Meyer-Kaelin Thérèse · Nationalrat · Freiburg · Fraktion CVP/EVP/glp · 2009-03-19
Wortprotokoll
Au nom de la Commission de la sécurité sociale et de la santé publique, je vous demande d'entrer en matière sur ce projet et de voter la modification de l'article 2 alinéas 1bis et 3 de la loi fédérale sur le libre passage dans la prévoyance professionnelle vieillesse, survivants et invalidité, qui vous est proposée.
Cette modification doit établir le droit à une prestation de sortie si l'assuré quitte l'institution de prévoyance entre l'âge où le règlement lui ouvre au plus tôt le droit à une retraite anticipée et l'âge réglementaire ordinaire de la retraite, et s'il continue d'exercer une activité lucrative ou s'annonce à l'assurance-chômage. La prestation de sortie est exigible lorsque l'assuré quitte l'institution de prévoyance et elle est créditée à partir de ce moment-là des intérêts prévus à l'article 15 alinéa 2 LPP. [PAGE 517]
Le 9 novembre 2007, la commission avait décidé, à l'unanimité, de donner suite à l'initiative parlementaire Leutenegger Oberholzer et, le 19 février 2008, la commission soeur du Conseil des Etats a approuvé cette décision, également à l'unanimité.

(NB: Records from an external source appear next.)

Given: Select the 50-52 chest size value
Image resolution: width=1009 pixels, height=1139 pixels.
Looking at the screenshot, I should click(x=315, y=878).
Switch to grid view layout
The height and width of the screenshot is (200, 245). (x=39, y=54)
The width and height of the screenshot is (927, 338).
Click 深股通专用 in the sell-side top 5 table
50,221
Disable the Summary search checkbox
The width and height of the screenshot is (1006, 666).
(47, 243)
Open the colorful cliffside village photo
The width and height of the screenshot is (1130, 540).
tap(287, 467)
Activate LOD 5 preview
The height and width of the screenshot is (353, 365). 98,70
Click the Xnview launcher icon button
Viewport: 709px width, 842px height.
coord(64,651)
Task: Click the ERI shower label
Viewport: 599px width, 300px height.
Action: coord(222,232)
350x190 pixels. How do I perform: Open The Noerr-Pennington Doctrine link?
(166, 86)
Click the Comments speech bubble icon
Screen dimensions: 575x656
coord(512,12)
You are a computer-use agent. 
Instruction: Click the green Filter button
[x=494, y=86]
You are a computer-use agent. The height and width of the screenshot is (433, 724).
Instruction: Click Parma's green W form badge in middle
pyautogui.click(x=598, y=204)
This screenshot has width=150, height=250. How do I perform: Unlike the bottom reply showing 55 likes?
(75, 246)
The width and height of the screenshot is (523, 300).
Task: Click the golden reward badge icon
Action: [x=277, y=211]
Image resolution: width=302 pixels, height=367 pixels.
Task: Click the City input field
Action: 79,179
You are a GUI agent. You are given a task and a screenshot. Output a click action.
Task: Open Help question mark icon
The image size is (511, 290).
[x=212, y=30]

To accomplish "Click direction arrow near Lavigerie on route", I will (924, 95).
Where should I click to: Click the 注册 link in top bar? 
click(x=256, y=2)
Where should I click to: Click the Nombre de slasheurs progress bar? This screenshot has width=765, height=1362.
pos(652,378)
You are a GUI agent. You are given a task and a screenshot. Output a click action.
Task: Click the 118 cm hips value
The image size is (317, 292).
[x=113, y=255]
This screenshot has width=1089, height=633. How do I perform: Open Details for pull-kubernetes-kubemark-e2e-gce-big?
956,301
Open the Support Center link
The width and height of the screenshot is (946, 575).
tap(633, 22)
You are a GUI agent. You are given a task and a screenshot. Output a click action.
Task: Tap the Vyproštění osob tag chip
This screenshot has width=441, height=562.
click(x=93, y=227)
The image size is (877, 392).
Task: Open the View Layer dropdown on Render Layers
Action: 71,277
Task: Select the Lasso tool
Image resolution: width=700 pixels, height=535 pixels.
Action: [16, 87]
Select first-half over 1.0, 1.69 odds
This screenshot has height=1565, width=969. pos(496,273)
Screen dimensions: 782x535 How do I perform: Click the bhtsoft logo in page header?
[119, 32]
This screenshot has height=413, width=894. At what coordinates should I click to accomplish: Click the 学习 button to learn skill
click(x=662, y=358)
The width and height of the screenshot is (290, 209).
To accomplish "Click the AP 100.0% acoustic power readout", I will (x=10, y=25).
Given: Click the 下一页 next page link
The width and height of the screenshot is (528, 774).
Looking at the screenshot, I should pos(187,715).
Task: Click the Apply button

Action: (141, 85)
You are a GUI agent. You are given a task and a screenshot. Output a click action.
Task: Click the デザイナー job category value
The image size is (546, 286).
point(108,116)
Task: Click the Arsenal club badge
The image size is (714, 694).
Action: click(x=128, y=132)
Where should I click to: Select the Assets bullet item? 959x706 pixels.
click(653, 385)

Cette modification de la loi doit permettre aux personnes qui souhaitent poursuivre une activité professionnelle au-delà d'un rapport de travail déterminé d'éviter d'être dissuadées ou pénalisées en raison de faits propres au système de la prévoyance professionnelle. Nous souhaitons tous améliorer la flexibilité de l'âge de la prise de la retraite, et cette disposition y contribue.
En effet, actuellement, lorsque quelqu'un termine ses rapports de travail entre l'âge où le règlement de l'institution de prévoyance donne droit à la retraite anticipée et l'âge légal de la retraite, la pratique du Tribunal fédéral stipule que cette personne reçoit automatiquement une rente, même si elle souhaite poursuivre une activité professionnelle. Les inconvénients de cette situation sont nombreux. La rente est réduite à vie. Il n'y a pas de transfert à la nouvelle institution et cela entrave la constitution du deuxième pilier. Il y a des inconvénients fiscaux du fait du cumul de la rente et du salaire. De plus, les revenus de la rente sont déduits des éventuelles prestations de chômage.
Le Conseil fédéral, à qui on a demandé son avis, relève que cette disposition reprend matériellement celle de la 11e révision de l'AVS acceptée par le Parlement en 2003 mais rejetée par le peuple en 2004 avec tout le paquet. Le Conseil fédéral se dit favorable à cette réglementation et, comme lui, nous sommes soucieux d'éliminer les obstacles susceptibles d'écarter du marché du travail les travailleurs âgés. Le Conseil fédéral est d'accord avec la commission. Effectivement cette disposition est de nouveau proposée dans la 11e révision de l'AVS bis, mais nous souhaitons aller de l'avant et pouvoir la mettre en vigueur plus rapidement si les travaux ne se terminent pas dans les délais espérés ou si le projet est rejeté par le peuple. Nous voulons que cette disposition puisse entrer maintenant en vigueur.
Le projet de loi permet ainsi de supprimer les inconvénients importants en cas de poursuite d'activité professionnelle avérée à la fin d'un rapport de travail déterminé. Il permet d'améliorer la flexibilité dans le domaine de l'âge de la prise de la retraite, ce que nous souhaitons tous.
La commission vous demande donc, à l'unanimité, d'accepter ce projet tel qu'il vous est présenté.